前回の話と前後するが、雄太とは警察が絡む結末を迎えた。

 

そして雄太とのトラブルが原因で私はその場にいた京介という男と結婚した。

 

雄太とは15歳のときテレクラで知り合い、成り行きで付き合い、自分のガードの甘さで処女を失い、その後は会えばホテルに行くようになった。

雄太も私が初体験だったそうだが、その後はサルみたいにヤりたがるようになり雄太が性欲を発散したいときしか電話はかかってこなくなった。

 

雄太は5歳年上の元ヤン。

 

雄太と付き合いだしてからもエンコーを続けていた私は雄太の昔のヤンキー仲間を名乗る男に連れ去られ、犯された。

 

男は雄太の大事なものを壊して満足したからこのことは(雄太には)秘密にしてやると言ったが、ひょんなことから口論になったとき自分から雄太にこのことを話した。

 

「私は恨みを買った雄太のために犠牲になったんだよ?何とも思わないの?」

 

長いこと付き合えば情がわくもので、いやその感情は情が半分と上辺だけの恋愛感情が半分だったような気が今となってはする。

 

サトシとも並行して関係を持っていたがその気持ちはサトシに比べられないほど小さかった。

それでも事実上のカレシということもあって、雄太の気持ちを確かめる意味も込めてその男の話をした。

 

雄太はテレクラで私と出会ったからか、私がまだテレクラをしていたことについては何もい言わなかったけど(この時雄太本人も浮気をしていたことがのちに判明)、その男の名前には反応し信じられない言葉を放った。

 

「なんだ、あいつと繋がったの。あいつ背だけじゃなくアソコもデカいでしょ。気持ちよかった?」

 

「恨みを買ってるだなんてあるわけねーじゃん。あいつと寝た口実だろ?」

 

 

雄太は本当に恨みを買っている自覚はないらしく、私が意を決した告白は自分が傷つくだけに終わった。

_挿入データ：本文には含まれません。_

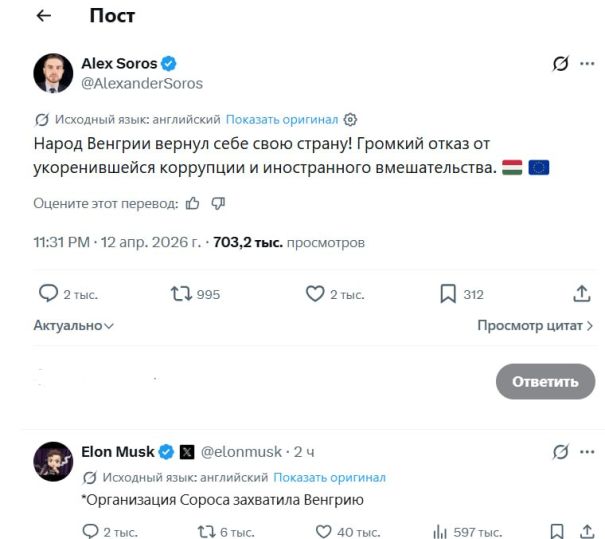Go back using the arrow icon
605x539 pixels.
click(x=43, y=17)
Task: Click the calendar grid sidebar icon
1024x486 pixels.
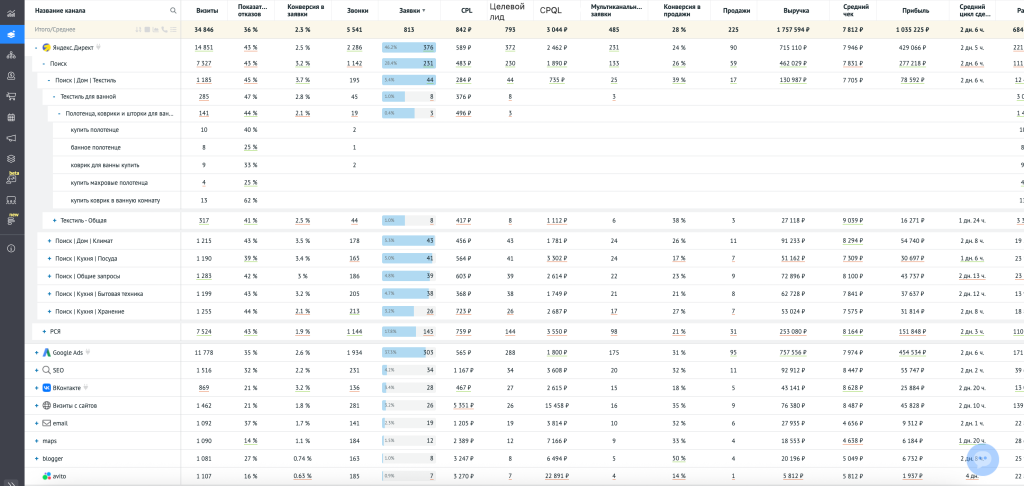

そして同時に、私のことを本当に何とも、性欲のはけ口にしか思ってないこともわかった。

 

 

少しでも好きだと思った気持ちを踏みにじられた気分だった。

 

 

エンコーは楽しくはなかった。

というか、何をしても楽しくはなかった。

 

一応高校に行ってはいたけど、留年しない程度の単位しかとらず、部活も入らず、髪を染めては生活指導をくらったり反省文を書かされていた。

 

自分の明日も見えない日々はサトシという存在が支えてくれ、私に卒業が決まった。

 

と同時に、私は雄太に別れを告げる決心をする。

 

それまでも何度か別れ話を切りだしたことはあったが、雄太は断固としてYESと言わなかった。

 

 

雄太が仕事だと嘘をついてほかの女と遊んでいることも、ホテルに行っていることも実は途中から雄太の友人を通じて知っていたのだが、私には責める権利はなかったし私の好きという気持ちはそれを責めるほどでもなかったのを自覚していたので知らないフリをしていた。

 

でもこの時だけは違った。

 

卒業前から私はある男の友達グループとつるむようになっていたが、この男というのが私が道を逸れ始めたときに隣にいた琴子という女の旦那である。

 

 

琴子はその後無事子供を出産しママになっていて、久しぶりに連絡を取ったことからこのグループとの付き合いが始まった。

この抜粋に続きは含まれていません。